There is no area of the arts that is not affected by Tigertail’s involvement. For example, its International Exchange is a multicultural presentation of works from other countries. This season sees participants from Brazil, Mexico, New Zealand, and Germany, in addition to other countries. Another significant program is Tigertail’s Youth Projects which includes WordSpeak, where underprivileged teens are encouraged to participate in spoken word performances. Tigertail’s South Florida Poetry Annual, a 72-page book of locally written poetry, is now in its fifth edition. Each edition is edited by a different guest editor, emphasizing a South Florida perspective for both the writing and the poem choices.
“We’re project-driven; so we have a performing series (and) produce poetry books. We have a danceAble project: able and non-abled. And we have our WordSpeak for inner-city kids. Things that are happening in theaters as well as things that are happening in libraries, schools, and other facilities. So we’re reaching people in many, many different arenas,” she says.
It wasn’t always this way. In its original incarnation, Tigertail more or less “imported art” to South Florida. And this was a dynamic that worked for a while and to a good extent, but Hurricane Andrew changed everything. In the upheaval that followed the destruction, Tigertail decided to change course.
“We began to build out community projects,” says Luft. “I went down with half of Miami and was involved with early work after (Andrew). We showed films in Tent City. That was just such an amazing experience! The Miami Art Museum provided the screen, and the (Miami-Dade County) Library provided the films. One person would come from a film organization. Somebody else – Art in Public Places, I think – donated a megaphone. And we showed films for eight weeks immediately after the hurricane. It sort of made me rethink things that we could be doing and a new direction we could take.” That new direction was to make sure that new and innovative events were presented to the community, and that they kept a local sensibility. Even when performers or troupes were imported from outside the community or even the country, they still were able to match their strides to Miami’s.
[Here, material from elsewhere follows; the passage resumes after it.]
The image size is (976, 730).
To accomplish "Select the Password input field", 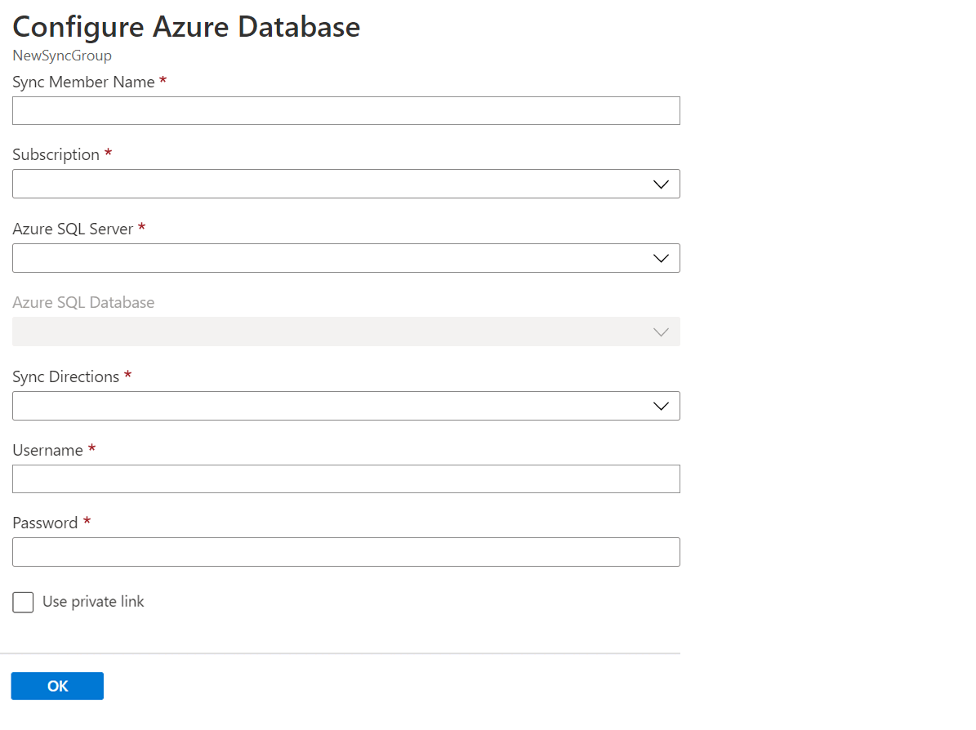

This need to keep a South Florida approach in mind, while stretching the boundaries at times, leads to eye-opening performances. And it dovetails with Tigertail’s own lack of facilities. Locations and events are specifically tailored for each population demographic that is being addressed. “We did a theater piece – a huge puppet in a swimming pool! In José Marti Park. It was fabulous! It started with a burning boat. It was like the free theater you’d see in Europe and South America. It had mermaids and rafts and a storm and a trapeze act that we built around the pool!”
Luckily, Luft has a quick and easy answer when detailing what Tigertail will do for its next encore: “More of the same!” From awarding grants to emerging Miami-Dade artists so they can fine-tune their talents to conducting question-and-answer sessions for artists and audiences, and from exploring the perspective of the disabled to reaching inner-city kids with music and video, Tigertail continues to lead the South Florida arts community in its commitment to diversity, education, and change.
“Organizations are living organisms,” says Luft. “If you look at any organization, there’s a trail. And the trail changes. And that’s the nature of it. … We’re not selling football stadiums. That’s not what we do. We’re bringing artistic, targeted work. We do niche work. And we’re bringing many of our artists from other areas. Yes, we have the beach, and yes, it can be a distraction, but people
also know they want to be entertained. They want to be stimulated and challenged. And that’s what we provide.”